Freitagabend. Wie immer um diese Zeit ist der Bus voll mit jungen Leuten, die in Richtung Stadt fahren, um sich zu amüsieren. Zufrieden sitzt sie am Fenster, zwischen dem fröhlichen Geplapper, dem Piepen, Klingeln und Singen der Handys. Düfte nach süßem, billigem Parfüm, aufdringlichem Rasierwasser und frisch gewaschener Wäsche drängeln sich aneinander, machen die Luft schwer und schleichen sich uneingeladen in die Nase. Sie nimmt das alles nur flüchtig wahr. Lieber schaut sie nach draußen in die Landschaft, lässt ihren Blick im Licht der Abendsonne baden und bewundert das Leuchten der Herbstfarben, die den Hügeln und Wäldern ein buntes Gewand übergestreift haben. Der Bus schiebt sich langsam über die wenig befahrene Landstraße und gibt ihr Zeit, die Fahrt zu genießen. Eine gute Stunde braucht er bis in die Stadt. Sie könnte es sich bequemer machen und sich jetzt ein Auto leisten, aber sie fährt gern mit dem Bus. Jeden Freitagabend bringt er sie zurück in die Stadt, jeden Montagmorgen zurück ins Dorf an ihre Arbeit.
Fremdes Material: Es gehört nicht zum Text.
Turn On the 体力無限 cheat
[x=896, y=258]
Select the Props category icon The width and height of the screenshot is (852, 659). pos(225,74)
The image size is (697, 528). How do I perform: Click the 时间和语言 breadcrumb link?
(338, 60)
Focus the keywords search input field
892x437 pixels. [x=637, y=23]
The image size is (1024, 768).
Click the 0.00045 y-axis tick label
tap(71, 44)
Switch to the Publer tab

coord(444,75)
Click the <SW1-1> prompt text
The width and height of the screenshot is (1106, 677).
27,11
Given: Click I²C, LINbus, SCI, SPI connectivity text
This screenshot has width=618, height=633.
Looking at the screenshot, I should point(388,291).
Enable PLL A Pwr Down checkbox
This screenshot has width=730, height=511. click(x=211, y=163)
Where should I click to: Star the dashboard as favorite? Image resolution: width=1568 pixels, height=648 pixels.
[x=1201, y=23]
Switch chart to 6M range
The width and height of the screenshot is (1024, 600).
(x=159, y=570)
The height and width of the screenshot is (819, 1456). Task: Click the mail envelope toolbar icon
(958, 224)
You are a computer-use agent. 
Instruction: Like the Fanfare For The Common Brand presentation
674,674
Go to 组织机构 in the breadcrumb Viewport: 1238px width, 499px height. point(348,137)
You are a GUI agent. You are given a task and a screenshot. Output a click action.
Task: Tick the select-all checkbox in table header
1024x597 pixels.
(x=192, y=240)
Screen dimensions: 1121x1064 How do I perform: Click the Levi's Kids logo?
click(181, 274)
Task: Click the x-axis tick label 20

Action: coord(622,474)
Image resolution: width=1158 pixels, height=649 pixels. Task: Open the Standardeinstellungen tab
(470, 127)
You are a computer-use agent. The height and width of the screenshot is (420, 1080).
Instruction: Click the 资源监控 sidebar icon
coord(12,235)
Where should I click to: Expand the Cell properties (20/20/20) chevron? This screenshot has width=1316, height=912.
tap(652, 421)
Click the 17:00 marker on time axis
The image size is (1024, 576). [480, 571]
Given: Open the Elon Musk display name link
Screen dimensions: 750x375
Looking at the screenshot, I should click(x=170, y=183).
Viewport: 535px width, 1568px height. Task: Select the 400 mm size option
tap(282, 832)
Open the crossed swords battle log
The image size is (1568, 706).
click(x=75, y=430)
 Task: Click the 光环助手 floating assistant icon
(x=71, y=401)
Die meisten Leute machen es umgekehrt. Sie arbeiten in der Stadt und leben auf dem Land. Sie wäre nie auf die Idee gekommen, sich Arbeit auf dem Land zu suchen. Es ist ihr sozusagen im Traum eingefallen. Ein Lächeln huscht über ihr Gesicht bei diesem Gedankenspiel. Es ist fast genau ein Jahr her, seit sie die Fahrt zum ersten Mal gemacht hat.
Noch heute kommt es ihr wie ein Wunder vor. Nein, wie ein Geschenk. Ein Geschenk des Himmels.
Ihre Erinnerungen schweifen weiter zurück in die Vergangenheit, in die Zeit vor diesem erstaunlichen Ereignis. Das Lächeln auf ihren Lippen verschwindet und hätte sie jemand beobachtet, wäre ihm bestimmt die Traurigkeit aufgefallen, die die Freude in ihren großen, grünen Augen zur Seite schiebt.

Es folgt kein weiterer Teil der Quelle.